- **EXERCISE PROMPT**: Reproduce the part of the midlife crisis reading list below, starting with "Books for a" and going on through "it's all about.".

- **PASSAGE SHOWN**:
______________________________
Books for a Midlife Crisis

A bookseller friend called me this morning with a special request. He had a customer in-store whose 40-something husband was having a midlife crisis, and she wanted to get a book for him. I'm afraid I wasn't much help - I have spent a great deal of time avoiding the fact that I am in midlife, and thereby I have completely sidestepped a crisis. Anyway, I always say I had my midlife crisis at the age of 29. But it got me thinking.
So here is a list of books I'd recommend for any man 40+ who is beginning to wonder what the f*** it's all about.

Self Help:

  1. Manhood by Steve Biddulph - Recently revised and re-issued, this is the book that every man should read. It covers the whole experience of being a man, from childhood to old age. Biddulph's style is quite accessible and wouldn't scare off even the most rigidly sensible man.
  2. Iron John by Robert Bly - Yeah, this one can get a bit squirmish, but I reckon that most men would respond to its message - especially if they haven't done much in the way of self-examination before. It's an incredibly liberating read, and is probably the message that most men want to hear by the time they are 40.
  3. Fire in the Belly by Sam Keen - Another men's movement classic, Keen is slightly more radical than Bly, and perhaps his language might represent more of a barrier to the rugged Aussie male. Nonetheless, it's worth reading.
  4. What Men Don't Talk About by Maggie Hamilton - For a start it has a wonderfully Australian take on things, and it also contains several qutoes from me (though I have been disguised s0 happy searching!). Maggie is immensely empathetic, and her tender regard for men and their special dilemmas is obvious throughout this book.

  1. The Books of Jack London - No-one really reads London anymore, and yet his books are exquisite. Readable, pacy and exciting, I also happen to think they are parables for the male condition. Any man feeling a bit down in the dumps would respond positively to one of London's sensitive but macho tales.
______________________________
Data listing
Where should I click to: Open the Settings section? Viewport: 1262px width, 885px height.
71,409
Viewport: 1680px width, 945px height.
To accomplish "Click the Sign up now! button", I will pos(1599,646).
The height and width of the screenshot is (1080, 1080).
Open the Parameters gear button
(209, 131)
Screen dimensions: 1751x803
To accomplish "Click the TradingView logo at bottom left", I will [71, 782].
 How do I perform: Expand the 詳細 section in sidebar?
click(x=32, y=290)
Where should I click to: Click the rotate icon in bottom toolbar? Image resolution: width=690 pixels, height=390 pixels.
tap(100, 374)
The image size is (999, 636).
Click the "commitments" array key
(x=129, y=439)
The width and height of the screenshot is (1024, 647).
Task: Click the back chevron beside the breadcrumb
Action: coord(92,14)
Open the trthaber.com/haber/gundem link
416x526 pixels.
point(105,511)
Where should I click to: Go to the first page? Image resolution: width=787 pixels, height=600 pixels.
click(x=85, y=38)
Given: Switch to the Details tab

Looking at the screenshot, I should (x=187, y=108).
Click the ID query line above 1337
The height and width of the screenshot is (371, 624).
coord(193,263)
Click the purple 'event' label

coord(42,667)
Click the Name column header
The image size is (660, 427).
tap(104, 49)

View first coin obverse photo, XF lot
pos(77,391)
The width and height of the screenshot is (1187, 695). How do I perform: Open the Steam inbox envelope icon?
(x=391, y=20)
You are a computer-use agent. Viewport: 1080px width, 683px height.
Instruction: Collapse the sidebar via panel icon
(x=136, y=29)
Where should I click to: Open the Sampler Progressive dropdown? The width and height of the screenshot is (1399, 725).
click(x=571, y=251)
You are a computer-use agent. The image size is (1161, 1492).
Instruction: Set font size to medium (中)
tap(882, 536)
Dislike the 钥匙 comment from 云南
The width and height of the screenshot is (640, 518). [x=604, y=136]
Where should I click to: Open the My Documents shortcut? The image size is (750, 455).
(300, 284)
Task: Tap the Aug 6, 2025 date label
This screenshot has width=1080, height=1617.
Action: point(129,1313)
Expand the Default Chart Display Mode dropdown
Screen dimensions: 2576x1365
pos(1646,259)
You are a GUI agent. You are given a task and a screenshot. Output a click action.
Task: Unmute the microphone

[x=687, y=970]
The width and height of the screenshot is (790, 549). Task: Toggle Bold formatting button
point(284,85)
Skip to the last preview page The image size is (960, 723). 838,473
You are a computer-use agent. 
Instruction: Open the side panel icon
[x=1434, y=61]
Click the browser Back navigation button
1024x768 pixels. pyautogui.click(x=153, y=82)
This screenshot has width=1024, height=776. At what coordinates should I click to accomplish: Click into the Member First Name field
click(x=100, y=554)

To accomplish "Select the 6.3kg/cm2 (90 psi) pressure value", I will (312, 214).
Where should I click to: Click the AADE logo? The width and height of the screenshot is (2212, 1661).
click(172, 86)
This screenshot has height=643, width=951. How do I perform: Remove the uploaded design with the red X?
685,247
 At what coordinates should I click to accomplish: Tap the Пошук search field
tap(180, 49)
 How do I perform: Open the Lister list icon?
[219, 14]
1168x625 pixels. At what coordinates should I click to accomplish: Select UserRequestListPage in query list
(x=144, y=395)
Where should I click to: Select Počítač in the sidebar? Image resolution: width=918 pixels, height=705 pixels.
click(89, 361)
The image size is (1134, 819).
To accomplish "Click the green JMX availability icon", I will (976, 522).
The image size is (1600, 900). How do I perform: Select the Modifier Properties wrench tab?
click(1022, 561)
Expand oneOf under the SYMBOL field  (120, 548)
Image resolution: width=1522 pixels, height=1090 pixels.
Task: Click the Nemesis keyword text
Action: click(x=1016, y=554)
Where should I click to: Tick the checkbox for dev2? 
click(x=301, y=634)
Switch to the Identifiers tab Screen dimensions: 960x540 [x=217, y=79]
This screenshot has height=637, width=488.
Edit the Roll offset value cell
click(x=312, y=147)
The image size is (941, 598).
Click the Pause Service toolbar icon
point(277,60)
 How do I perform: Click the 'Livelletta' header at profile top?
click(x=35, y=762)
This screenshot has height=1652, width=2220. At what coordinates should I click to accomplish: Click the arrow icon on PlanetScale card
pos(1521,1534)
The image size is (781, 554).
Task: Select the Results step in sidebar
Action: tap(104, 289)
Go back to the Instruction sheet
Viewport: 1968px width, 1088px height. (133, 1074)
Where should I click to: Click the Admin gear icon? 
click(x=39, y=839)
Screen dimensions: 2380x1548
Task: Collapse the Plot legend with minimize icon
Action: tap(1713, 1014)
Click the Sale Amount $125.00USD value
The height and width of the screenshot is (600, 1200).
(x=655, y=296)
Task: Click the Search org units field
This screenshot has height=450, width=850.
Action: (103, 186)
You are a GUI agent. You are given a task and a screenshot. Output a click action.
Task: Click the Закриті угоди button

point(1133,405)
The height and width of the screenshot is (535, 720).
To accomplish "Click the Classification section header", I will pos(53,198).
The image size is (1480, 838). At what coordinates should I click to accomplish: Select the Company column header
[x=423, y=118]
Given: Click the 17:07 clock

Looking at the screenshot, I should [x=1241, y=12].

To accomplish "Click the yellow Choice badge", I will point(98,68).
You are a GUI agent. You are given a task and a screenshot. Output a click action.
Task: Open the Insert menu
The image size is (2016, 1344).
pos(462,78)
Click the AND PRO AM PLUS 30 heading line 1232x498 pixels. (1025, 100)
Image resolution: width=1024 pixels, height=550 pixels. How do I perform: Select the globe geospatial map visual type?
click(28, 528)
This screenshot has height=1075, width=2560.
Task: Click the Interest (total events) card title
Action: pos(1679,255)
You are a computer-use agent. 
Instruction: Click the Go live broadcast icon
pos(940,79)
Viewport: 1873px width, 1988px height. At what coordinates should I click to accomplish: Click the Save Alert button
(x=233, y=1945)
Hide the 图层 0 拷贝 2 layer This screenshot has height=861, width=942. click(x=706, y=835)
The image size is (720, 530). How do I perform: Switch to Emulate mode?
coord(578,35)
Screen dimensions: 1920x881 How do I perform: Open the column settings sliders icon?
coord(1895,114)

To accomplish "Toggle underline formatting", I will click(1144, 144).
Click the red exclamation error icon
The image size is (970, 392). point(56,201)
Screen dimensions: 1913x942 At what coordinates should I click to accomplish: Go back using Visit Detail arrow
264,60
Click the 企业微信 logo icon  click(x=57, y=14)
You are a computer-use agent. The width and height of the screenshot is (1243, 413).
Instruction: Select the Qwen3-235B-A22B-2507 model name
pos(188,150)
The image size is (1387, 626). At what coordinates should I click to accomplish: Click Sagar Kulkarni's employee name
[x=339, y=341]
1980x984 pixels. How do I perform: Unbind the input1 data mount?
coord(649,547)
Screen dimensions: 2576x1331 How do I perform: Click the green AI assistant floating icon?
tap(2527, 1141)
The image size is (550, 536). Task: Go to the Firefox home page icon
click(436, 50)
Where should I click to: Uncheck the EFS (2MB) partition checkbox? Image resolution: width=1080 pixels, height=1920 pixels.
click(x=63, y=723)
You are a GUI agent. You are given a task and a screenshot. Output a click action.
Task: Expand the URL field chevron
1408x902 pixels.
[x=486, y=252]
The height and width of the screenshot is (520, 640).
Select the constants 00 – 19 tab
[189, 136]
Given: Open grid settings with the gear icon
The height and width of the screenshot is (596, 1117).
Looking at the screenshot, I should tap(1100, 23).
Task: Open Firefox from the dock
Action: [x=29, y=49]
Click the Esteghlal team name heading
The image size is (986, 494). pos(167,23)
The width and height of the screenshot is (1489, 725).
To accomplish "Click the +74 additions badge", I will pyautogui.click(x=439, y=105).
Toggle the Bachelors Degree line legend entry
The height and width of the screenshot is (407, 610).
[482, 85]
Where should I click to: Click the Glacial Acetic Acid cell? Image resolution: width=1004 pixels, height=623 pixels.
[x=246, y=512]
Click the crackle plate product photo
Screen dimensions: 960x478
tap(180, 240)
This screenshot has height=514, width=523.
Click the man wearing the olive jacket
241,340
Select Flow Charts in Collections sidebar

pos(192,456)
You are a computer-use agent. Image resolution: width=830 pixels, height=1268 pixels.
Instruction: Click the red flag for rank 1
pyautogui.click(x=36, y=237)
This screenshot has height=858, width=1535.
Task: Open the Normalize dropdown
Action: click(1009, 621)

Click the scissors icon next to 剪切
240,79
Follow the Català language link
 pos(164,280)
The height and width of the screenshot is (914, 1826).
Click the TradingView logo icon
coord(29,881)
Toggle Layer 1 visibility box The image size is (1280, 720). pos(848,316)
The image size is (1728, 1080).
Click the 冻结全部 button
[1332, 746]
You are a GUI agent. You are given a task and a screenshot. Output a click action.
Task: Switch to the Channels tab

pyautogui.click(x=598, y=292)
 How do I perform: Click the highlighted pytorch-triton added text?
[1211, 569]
______________________________
- **TASK RESULT**:
Books for a Midlife Crisis

A bookseller friend called me this morning with a special request. He had a customer in-store whose 40-something husband was having a midlife crisis, and she wanted to get a book for him. I'm afraid I wasn't much help - I have spent a great deal of time avoiding the fact that I am in midlife, and thereby I have completely sidestepped a crisis. Anyway, I always say I had my midlife crisis at the age of 29. But it got me thinking.
So here is a list of books I'd recommend for any man 40+ who is beginning to wonder what the f*** it's all about.